Si tratta come noto, di una scuola tanto datata quanto bella per posizione e caratteristiche, che risulta però da anni in condizioni evidenti di degrado con criticità legate a eventuali slittamenti degli elementi in laterizio appartenenti alla copertura.
A fronte di rassicurazioni passate e di un protratto inadempimento a scuola Il Castagno, che ospita 45 bambini, dalla riunione di dicembre 2018 siamo rimasti alla presa d’atto da parte dell’Amministrazione attuale dell’assoluta priorità di intervento per l’edificio scolastico del Castagno, con trasferimento dei bambini nell’emiciclo di San Miniato (da effettuare entro febbraio 2019 al massimo) … nonchè alla realizzazione di urgenti (immediate) opere di protezione della zona antistante la scuola del Castagno che, come segnalato dal Responsabile del Servizio di Prevenzione e Protezione, risulta di pericolo per i bambini.

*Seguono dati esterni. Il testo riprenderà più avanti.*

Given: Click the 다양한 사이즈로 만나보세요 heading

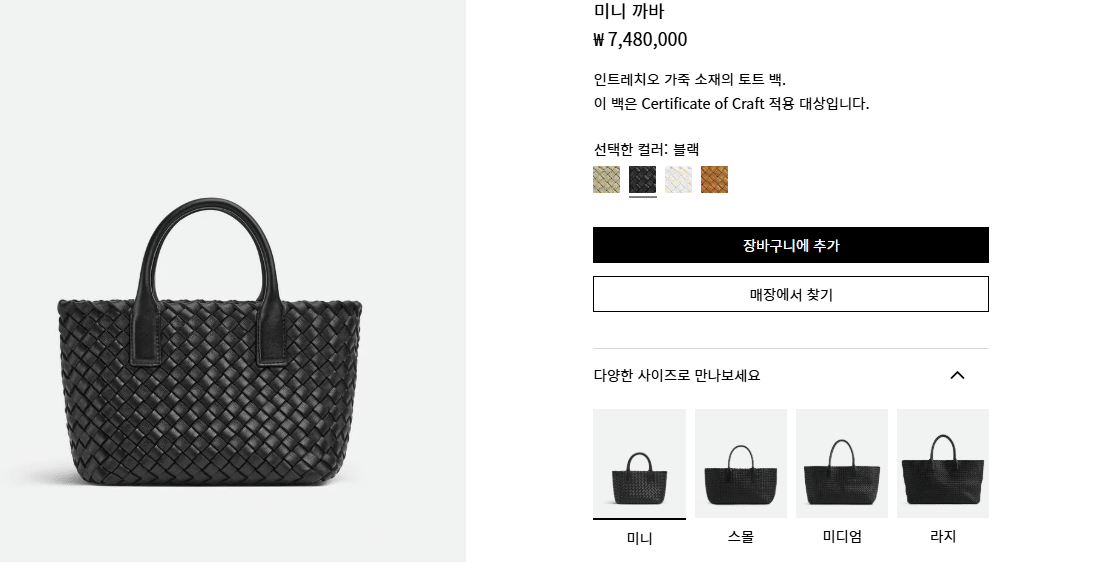Looking at the screenshot, I should (x=676, y=376).
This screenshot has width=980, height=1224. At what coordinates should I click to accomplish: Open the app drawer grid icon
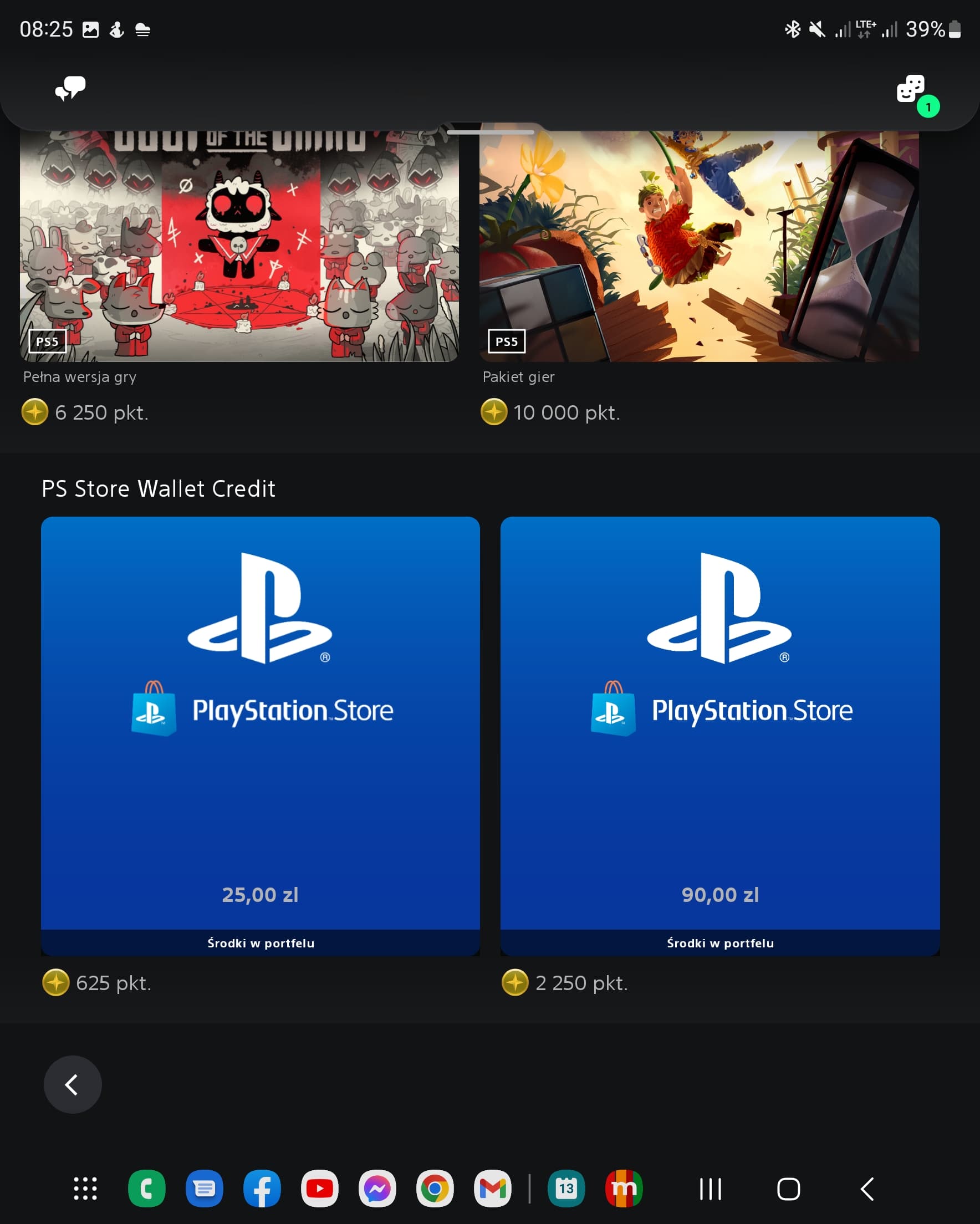86,1188
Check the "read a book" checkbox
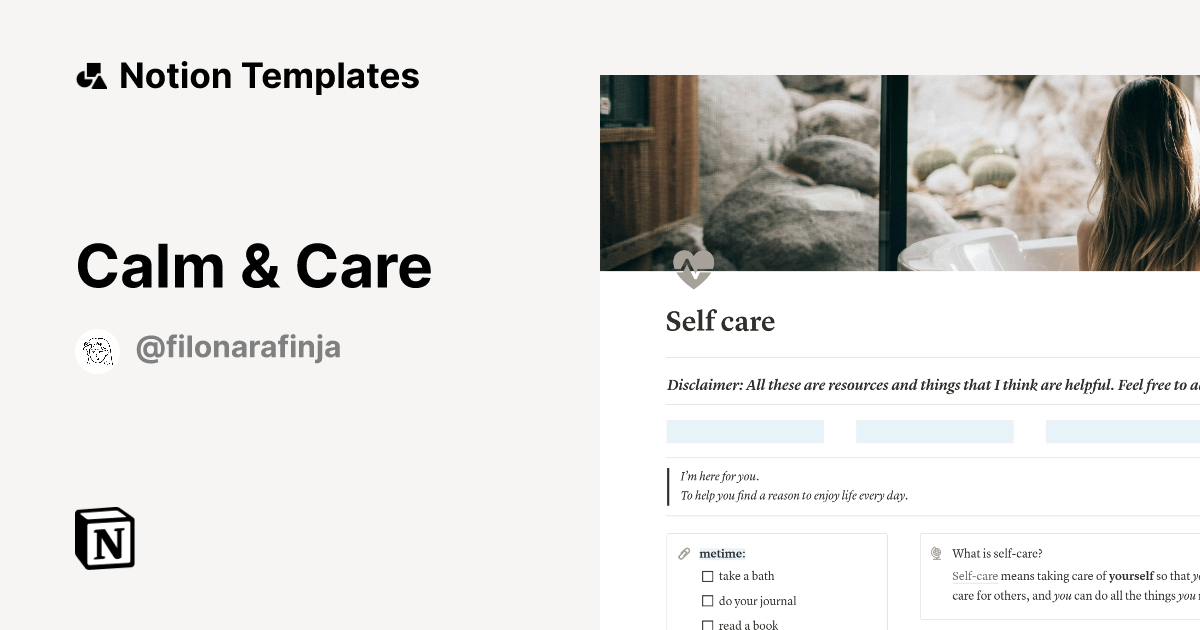This screenshot has width=1200, height=630. tap(708, 624)
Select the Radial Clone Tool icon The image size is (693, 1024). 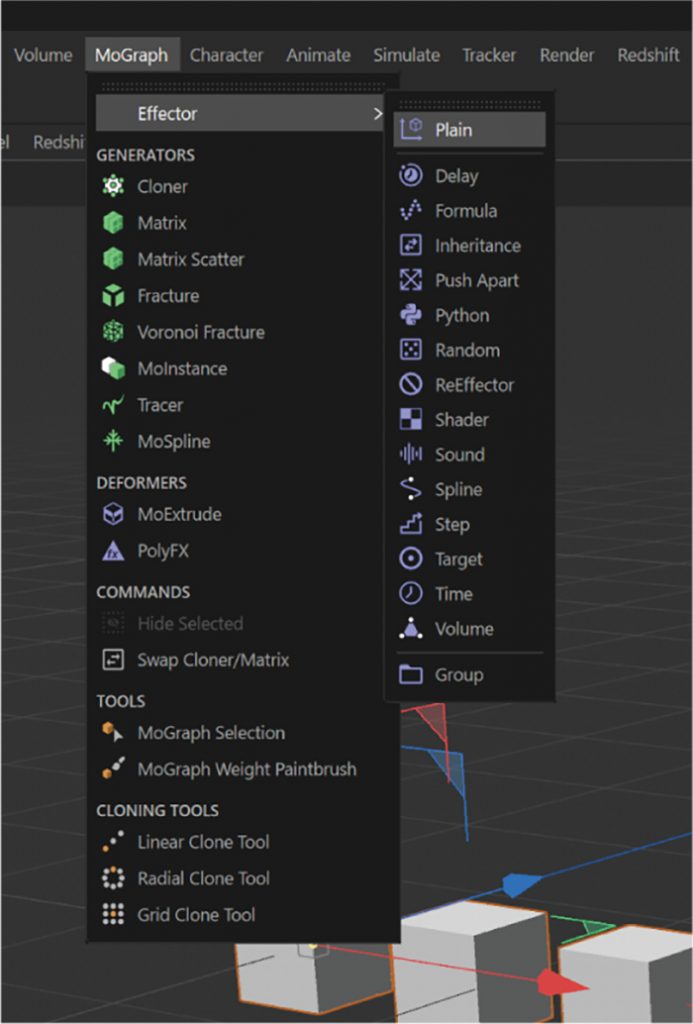[112, 878]

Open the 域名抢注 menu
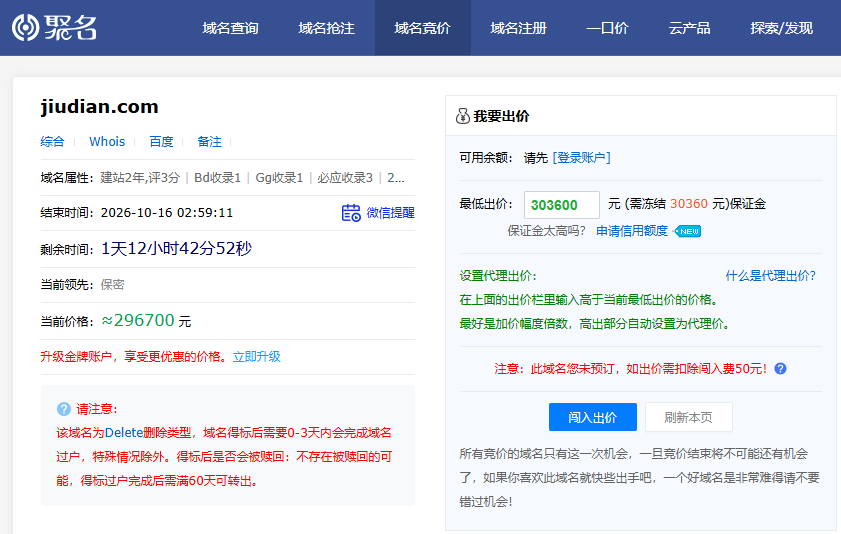click(x=326, y=28)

Ad oggi si può solo rimanere sconcertati di fronte alla situazione, perchè nulla è stato fatto di concreto sull’edificio del Castagno, nulla si sa di cosa l’Amministrazione stia facendo col dubbio che tutto questo corrisponda al nulla vero, soprattutto ad un mese dalla chiusura della scuola per le vacanze estive. Ma i nostri bambini ed il personale scolastico tutti i giorni vengono ancora esposti a pericolo, come si vede solo marginalmente rispetto alle condizioni dell’edificio, dalle transennature oramai datate che da due anni “decorano” il cortile: dobbiamo naturalmente ancora auspicare nella provvidenza, nella speranza quotidiana che non succeda nulla e che non ci sia da affrontare un’emergenza.

Chiediamo: in una città con così alto livello nella qualità della vita, è possibile che un genitore non debba avere la tranquillità di accompagnare suo figlio a scuola e di farglici trascorrere 6/8 ore?
E’ possibile che una priorità di intervento dichiarata da mesi si traduca nel nulla assoluto in termini fattivi? Ma ancora… è mai possibile che a fronte di tutto questo lo stato della nostra scuola sia davvero un fantasma per l’Amministrazione così come tutte le segnalazioni inviate?

E’ tema di questi giorni il reinserimento dell’educazione civica per i nostri ragazzi…. ” lo studio delle forme di governo di una cittadinanza, con particolare attenzione al ruolo dei cittadini, alla gestione e al modo di operare dello Stato” …di fronte a situazioni di questo tipo, cosa gli insegniamo?”